Passage for review:
The Trump administration has proposed changing how inflation is measured when setting federal poverty thresholds because it believes that the current measure, the Consumer Price Index for All Urban Consumers (CPI-U), overstates inflation.
The administration is seeking and considering public input on an alternative measure, the Chained Consumer Price Index for All Urban Consumers, commonly known as the “chained CPI.” Some economists argue that the chained CPI provides a more accurate measure of inflation because unlike the CPI-U, it accounts for shifts in consumer behavior as prices for goods and services change.
As I've previously written on Urban Wire, switching the inflation measure from the CPI-U to the chained CPI would result in slower inflation rates from year to year. The differences between the two inflation measures would be minimal at first but would compound over time.
What would this mean for low-income people?
Fewer low-income Americans would be included among those living under the federal poverty level and fewer would qualify for programs that use poverty guidelines (which are based on federal poverty thresholds) to determine eligibility.
One program that relies on poverty guidelines to determine eligibility is the Supplemental Nutrition Assistance Program (SNAP), the nation’s primary food assistance program, which serves 40 million people per month. In our new brief, we use the Urban Institute’s Analysis of Transfer, Taxes, and Income Security microsimulation model and 2016 American Community Survey data to estimate the number of people who would ultimately lose SNAP benefits if the poverty guidelines were based on federal poverty thresholds adjusted for inflation using the chained CPI.

Screenshot grounding data:
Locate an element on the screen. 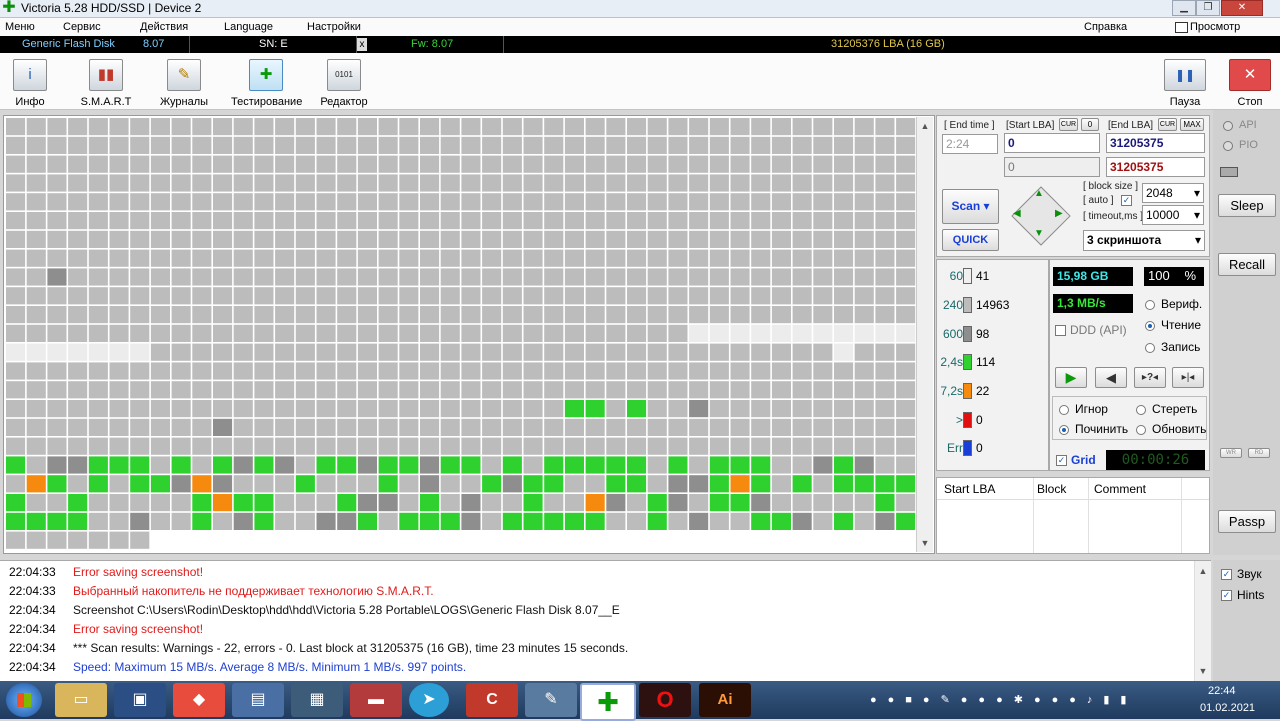 The image size is (1280, 721). grid-checkbox: ✓ is located at coordinates (1062, 460).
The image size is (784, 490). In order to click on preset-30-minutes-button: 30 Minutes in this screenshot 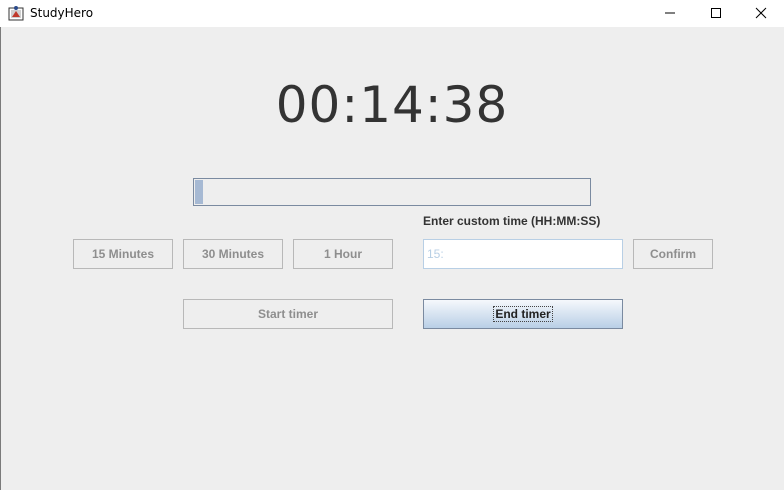, I will do `click(233, 254)`.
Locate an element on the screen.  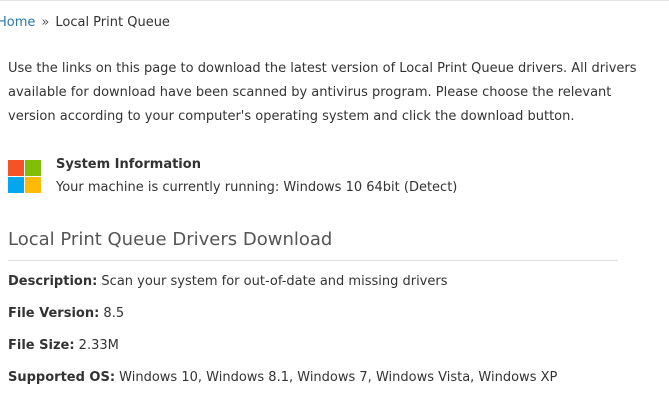
breadcrumb-current: Local Print Queue is located at coordinates (112, 22).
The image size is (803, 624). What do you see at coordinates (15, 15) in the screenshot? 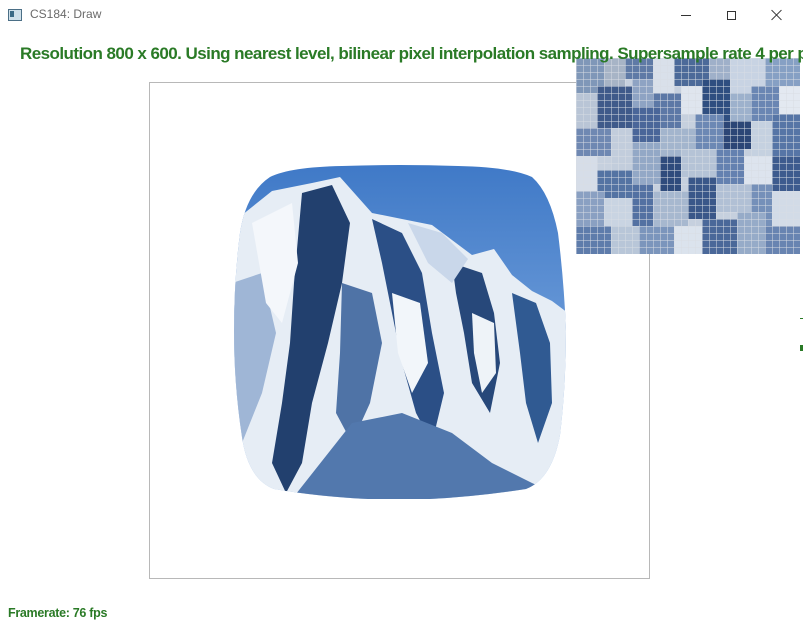
I see `app-window-icon` at bounding box center [15, 15].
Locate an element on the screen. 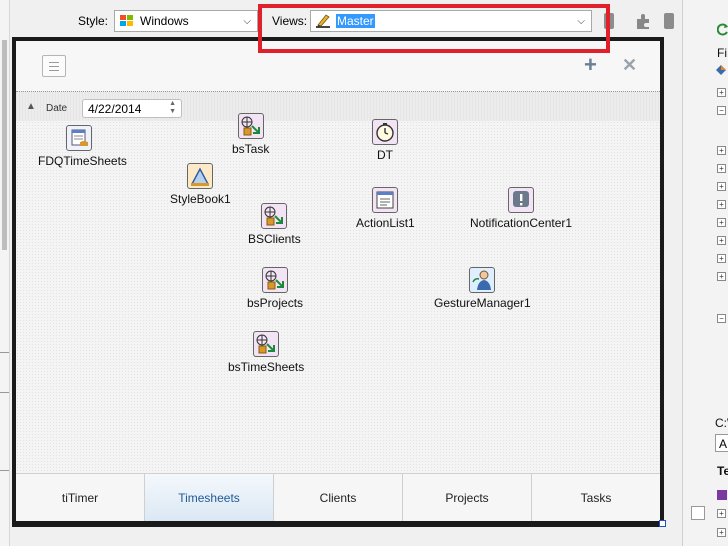 This screenshot has width=728, height=546. panel-label-te: Te is located at coordinates (722, 471).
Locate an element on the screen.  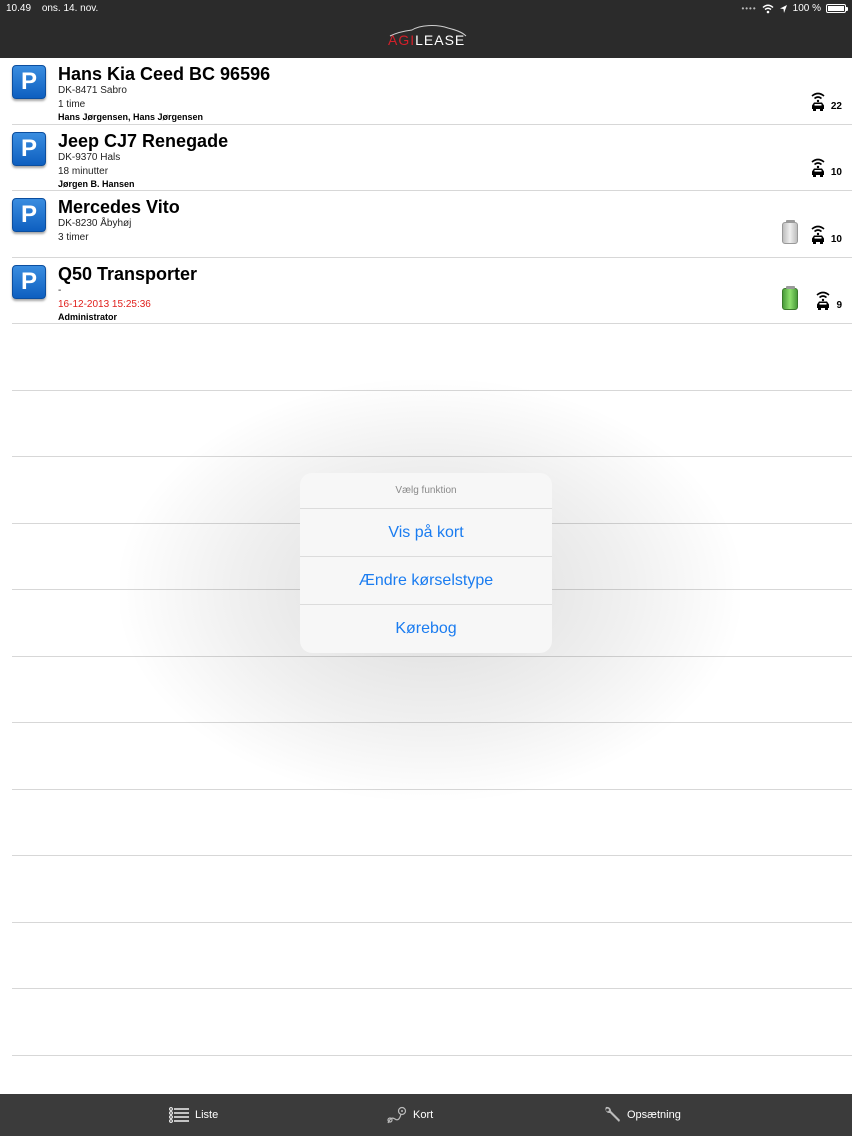
logo-text: AGILEASE is located at coordinates (426, 40).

Task details:
Rewrite the passage above on measuring inflation for poverty thresholds between "The administration is" and "for low-income people?", inclusive, swapping "minimal" for "small".

Answer to the problem:
The administration is seeking and considering public input on an alternative measure, the Chained Consumer Price Index for All Urban Consumers, commonly known as the “chained CPI.” Some economists argue that the chained CPI provides a more accurate measure of inflation because unlike the CPI-U, it accounts for shifts in consumer behavior as prices for goods and services change.
As I've previously written on Urban Wire, switching the inflation measure from the CPI-U to the chained CPI would result in slower inflation rates from year to year. The differences between the two inflation measures would be small at first but would compound over time.
What would this mean for low-income people?